Arquivo ITU

O ex-Primeiro-ministro José Sócrates

Os Panama Papers ajudam a traçar o mapa do dinheiro no domínio da investigação da Operação Marquês. É o que revela o Expresso, constatando que os documentos comprovam que as alegadas “luvas” pagas a José Sócrates passaram pelo “saco azul” do Grupo Espírito Santo (GES) no Panamá.

O Expresso refere que o “dinheiro do caso Sócrates veio do saco azul do GES”, notando que as supostas “luvas” que Sócrates recebeu através do amigo Carlos Santos Silva terão sido pagas pela Espírito Santo Enterprises, uma offshore com sede no Panamá.

Esta offshore é vista como o “saco azul” do GES porque permitiria fazer pagamentos sem que os destinatários dos mesmos fossem identificados. E terá sido a partir dela que terão passado as alegadas contrapartidas recebidas por Sócrates em troca de favores, como no caso do empreendimento de Vale do Lobo, no Algarve.
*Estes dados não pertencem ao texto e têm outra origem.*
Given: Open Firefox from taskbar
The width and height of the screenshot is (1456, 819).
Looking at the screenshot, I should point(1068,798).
O luso-angolano Hélder Bataglia, ex-presidente da Escom, terá servido de intermediário no processo, passando cerca de 12,5 milhões de euros recebidos do “saco azul” do GES para Carlos Santos Silva, e é citado pelo Expresso a notar que as “transferências foram feitas a partir da Espírito Santo Entreprises”.
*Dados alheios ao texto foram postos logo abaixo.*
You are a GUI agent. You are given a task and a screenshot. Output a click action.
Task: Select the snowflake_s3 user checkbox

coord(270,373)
Os advogados de José Sócrates refutam esta tese, considerando, conforme cita o Diário de Notícias, que o ex-primeiro-ministro “não tem, nem nunca teve, directamente ou indirectamente, designadamente através de offshores, qualquer relação negocial com o senhor Hélder Bataglia”.

“A criação e a divulgação destas novas “suspeitas” são, pois, totalmente infundadas, abusivas e caluniosas“, referem os advogados de Sócrates.

Salgado e Rendeiro terão comprado imóveis através de offshore

No âmbito dos Panama Papers, cujos dados têm sido divulgados a conta-gotas pelo Expresso e pela TVI, numa mega-investigação internacional, são ainda divulgados novos dados sobre os ex-banqueiros Ricardo Salgado e João Rendeiro.

A TVI adianta que Ricardo Salgado, ex-presidente do BES, teria contas offshore nas Ilhas Caimão e no Panamá no valor de 37 milhões de euros, dos quais repatriou apenas uma parte, a partir de 2005, beneficiando de amnistias fiscais.

A estação revela ainda que João Rendeiro, ex-presidente do Banco Privado Português (BPP), adquiriu a sua moradia na Quinta Patiño, em Cascais, através de uma offshore criada pela Mossack Fonseca, a empresa de advogados no centro dos Panama Papers.

Essa offshore é a Penn Plaza Management Inc., criada em 1997 através da Gestar SA, uma empresa do GES com sede na Suíça, e que terá sido usada tanto por Rendeiro como por Salgado para adquirir imóveis em Portugal, nomeadamente lotes na luxuosa e cara Quinta Patiño, onde fica a residência do segundo.

A associação de Rendeiro à Penn Plaza faz parte de um processo em que o Ministério Público acusa o ex-banqueiro de branqueamento de capitais e de fraude fiscal por ter alegadamente desviado quase 30 milhões de euros do BPP em benefício próprio.